Copy all lines containing the string "title" from the records below.

PROVIDED INFORMATION Start Marker

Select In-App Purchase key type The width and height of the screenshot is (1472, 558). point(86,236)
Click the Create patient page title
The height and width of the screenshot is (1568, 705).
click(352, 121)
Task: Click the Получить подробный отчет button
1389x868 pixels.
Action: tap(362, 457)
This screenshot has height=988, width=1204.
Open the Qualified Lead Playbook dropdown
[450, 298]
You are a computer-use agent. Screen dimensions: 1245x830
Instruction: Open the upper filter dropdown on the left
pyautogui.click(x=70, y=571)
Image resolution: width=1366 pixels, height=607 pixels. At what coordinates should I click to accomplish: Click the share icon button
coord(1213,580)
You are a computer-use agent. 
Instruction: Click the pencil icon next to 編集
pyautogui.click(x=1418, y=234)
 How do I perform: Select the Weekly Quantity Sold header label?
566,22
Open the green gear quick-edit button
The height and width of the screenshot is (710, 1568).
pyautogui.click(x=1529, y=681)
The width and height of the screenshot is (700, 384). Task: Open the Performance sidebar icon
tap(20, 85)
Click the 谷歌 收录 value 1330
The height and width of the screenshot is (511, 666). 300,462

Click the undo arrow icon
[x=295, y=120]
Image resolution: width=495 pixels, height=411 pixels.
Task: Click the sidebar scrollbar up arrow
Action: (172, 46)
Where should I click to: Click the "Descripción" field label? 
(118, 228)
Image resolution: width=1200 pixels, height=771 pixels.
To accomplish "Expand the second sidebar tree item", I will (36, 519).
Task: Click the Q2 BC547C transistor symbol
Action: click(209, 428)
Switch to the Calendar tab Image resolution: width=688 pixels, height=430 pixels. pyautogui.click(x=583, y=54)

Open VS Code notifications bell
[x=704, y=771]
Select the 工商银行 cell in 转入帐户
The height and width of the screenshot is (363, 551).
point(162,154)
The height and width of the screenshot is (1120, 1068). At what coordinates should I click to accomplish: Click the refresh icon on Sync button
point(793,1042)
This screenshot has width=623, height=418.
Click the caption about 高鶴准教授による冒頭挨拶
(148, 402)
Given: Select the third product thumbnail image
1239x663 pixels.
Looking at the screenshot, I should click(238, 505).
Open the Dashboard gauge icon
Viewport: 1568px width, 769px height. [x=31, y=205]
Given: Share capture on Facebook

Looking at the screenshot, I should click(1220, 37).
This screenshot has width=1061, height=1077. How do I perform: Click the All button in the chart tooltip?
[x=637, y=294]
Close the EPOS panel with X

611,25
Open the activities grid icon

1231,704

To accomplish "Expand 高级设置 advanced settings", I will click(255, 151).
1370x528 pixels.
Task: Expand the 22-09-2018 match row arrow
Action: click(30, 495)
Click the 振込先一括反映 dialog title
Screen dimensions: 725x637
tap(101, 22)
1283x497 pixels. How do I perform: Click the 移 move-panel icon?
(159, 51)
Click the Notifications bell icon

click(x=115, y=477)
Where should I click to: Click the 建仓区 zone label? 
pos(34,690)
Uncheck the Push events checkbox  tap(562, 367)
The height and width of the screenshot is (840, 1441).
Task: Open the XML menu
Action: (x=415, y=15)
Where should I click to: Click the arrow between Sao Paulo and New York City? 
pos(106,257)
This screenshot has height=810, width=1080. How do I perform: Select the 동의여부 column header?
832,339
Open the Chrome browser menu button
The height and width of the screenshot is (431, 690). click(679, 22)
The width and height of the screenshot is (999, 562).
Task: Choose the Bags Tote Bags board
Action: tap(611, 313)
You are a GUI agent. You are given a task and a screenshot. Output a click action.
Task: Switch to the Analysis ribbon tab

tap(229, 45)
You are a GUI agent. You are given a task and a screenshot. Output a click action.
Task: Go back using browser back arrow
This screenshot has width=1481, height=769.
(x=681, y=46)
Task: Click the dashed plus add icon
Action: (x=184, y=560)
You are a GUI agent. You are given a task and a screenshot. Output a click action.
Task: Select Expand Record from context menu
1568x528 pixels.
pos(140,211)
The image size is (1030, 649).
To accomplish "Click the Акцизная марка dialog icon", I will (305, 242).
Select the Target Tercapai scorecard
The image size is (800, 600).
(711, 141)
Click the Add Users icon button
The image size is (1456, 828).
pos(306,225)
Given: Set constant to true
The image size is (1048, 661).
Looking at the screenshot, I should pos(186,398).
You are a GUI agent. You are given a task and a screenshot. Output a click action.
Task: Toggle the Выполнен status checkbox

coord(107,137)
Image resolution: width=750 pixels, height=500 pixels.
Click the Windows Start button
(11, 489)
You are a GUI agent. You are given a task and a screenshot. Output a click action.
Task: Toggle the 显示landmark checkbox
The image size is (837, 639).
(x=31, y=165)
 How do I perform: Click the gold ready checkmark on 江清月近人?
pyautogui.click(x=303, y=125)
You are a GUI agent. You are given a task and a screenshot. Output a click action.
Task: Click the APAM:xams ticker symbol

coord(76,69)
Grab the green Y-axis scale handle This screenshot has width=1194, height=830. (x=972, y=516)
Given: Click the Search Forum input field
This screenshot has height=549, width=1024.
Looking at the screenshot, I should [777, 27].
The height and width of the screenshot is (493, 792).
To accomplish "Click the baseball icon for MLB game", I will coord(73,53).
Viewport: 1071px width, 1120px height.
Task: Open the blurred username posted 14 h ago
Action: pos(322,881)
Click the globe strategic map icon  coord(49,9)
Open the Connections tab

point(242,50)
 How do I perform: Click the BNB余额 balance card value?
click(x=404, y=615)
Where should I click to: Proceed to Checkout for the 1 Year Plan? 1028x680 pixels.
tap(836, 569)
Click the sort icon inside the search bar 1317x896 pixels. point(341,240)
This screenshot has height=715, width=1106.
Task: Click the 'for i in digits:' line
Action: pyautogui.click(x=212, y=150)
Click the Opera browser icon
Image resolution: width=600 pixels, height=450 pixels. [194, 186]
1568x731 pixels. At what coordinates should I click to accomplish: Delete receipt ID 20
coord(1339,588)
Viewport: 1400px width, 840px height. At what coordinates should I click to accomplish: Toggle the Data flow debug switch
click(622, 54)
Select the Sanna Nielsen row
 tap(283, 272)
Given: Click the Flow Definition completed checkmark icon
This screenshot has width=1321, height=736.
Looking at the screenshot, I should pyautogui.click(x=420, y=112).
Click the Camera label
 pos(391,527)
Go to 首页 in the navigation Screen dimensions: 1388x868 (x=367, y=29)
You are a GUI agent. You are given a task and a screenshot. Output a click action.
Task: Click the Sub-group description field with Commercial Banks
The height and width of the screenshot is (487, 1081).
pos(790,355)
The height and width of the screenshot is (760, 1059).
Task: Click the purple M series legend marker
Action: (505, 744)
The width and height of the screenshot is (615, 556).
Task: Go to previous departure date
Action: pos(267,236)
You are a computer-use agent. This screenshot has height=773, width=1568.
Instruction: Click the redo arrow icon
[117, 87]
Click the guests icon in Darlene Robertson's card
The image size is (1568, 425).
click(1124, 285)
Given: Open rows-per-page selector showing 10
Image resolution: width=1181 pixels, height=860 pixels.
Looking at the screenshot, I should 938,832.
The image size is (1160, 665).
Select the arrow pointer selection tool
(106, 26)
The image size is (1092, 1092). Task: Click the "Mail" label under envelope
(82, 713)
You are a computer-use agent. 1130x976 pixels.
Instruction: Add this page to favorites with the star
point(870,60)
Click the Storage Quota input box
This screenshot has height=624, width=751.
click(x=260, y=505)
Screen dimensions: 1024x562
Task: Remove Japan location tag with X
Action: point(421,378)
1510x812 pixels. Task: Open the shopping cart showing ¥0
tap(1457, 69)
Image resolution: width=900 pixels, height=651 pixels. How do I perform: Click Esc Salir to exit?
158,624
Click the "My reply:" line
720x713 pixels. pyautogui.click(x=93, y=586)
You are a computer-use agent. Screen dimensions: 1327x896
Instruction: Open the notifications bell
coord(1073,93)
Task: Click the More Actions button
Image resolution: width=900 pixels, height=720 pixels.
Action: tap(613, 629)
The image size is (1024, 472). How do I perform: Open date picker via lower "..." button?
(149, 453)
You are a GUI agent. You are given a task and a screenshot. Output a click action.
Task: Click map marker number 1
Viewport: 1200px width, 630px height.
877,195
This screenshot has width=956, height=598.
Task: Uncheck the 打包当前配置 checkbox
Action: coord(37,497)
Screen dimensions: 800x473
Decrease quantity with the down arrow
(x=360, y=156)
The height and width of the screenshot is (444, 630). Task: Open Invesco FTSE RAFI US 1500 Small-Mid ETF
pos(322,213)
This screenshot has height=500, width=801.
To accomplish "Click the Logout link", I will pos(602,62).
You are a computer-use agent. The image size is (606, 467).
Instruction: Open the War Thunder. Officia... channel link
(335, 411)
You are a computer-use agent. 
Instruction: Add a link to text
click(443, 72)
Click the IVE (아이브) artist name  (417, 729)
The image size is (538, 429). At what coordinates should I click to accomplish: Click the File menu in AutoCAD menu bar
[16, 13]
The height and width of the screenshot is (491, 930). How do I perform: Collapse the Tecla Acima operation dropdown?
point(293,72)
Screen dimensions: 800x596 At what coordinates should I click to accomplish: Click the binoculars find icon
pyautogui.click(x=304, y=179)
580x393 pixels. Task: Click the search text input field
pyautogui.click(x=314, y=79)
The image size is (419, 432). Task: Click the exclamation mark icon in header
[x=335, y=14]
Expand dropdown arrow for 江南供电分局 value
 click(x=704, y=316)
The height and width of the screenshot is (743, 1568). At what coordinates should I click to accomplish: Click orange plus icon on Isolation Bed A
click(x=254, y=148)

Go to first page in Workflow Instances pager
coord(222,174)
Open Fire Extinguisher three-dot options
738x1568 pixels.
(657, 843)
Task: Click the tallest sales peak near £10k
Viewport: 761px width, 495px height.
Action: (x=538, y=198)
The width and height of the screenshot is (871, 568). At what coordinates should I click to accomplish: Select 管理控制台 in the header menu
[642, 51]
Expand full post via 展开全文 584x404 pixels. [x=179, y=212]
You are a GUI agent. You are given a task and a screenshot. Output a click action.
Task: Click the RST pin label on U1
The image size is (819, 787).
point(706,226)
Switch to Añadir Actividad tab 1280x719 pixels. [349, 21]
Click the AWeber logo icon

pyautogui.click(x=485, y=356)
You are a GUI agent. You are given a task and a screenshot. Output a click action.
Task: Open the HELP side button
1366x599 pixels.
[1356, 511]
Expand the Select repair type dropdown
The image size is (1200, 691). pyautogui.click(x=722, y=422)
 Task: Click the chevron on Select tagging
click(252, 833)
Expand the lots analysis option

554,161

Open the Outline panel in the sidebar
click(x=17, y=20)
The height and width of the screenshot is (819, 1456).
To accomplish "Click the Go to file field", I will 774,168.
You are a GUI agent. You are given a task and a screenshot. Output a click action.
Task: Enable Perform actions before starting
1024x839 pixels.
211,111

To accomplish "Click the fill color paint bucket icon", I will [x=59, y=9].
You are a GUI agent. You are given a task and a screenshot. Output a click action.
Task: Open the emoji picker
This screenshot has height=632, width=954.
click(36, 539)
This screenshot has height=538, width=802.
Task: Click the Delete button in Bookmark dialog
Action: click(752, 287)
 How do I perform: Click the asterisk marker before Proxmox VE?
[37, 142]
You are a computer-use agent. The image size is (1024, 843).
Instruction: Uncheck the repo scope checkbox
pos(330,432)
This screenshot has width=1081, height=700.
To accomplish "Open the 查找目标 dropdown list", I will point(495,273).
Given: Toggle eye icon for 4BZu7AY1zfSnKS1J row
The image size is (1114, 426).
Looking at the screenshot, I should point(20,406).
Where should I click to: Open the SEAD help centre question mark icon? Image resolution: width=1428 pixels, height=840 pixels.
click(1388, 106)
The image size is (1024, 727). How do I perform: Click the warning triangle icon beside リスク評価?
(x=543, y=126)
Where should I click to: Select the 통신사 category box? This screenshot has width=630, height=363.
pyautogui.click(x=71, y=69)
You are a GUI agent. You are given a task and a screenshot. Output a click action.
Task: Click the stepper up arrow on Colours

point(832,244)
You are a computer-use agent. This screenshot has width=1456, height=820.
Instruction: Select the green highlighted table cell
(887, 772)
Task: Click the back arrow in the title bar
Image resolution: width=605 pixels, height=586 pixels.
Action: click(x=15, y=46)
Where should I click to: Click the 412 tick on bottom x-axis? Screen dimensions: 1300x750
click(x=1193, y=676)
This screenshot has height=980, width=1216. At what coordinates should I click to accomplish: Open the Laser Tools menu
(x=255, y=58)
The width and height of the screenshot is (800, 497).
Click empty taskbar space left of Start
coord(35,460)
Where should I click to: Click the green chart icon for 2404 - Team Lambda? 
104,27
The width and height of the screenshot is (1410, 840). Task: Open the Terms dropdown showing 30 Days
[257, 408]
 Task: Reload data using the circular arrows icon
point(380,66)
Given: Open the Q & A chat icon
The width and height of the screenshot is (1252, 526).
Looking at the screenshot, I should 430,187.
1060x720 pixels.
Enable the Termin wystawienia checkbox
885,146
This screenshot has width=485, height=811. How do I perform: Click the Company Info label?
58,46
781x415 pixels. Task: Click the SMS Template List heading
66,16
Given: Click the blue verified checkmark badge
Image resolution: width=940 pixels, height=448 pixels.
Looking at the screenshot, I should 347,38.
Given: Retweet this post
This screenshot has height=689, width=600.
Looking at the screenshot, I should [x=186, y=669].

PROVIDED INFORMATION End Marker

TASK SOLUTION>
Click the Create patient page title
Click the 振込先一括反映 dialog title
Task: Click the back arrow in the title bar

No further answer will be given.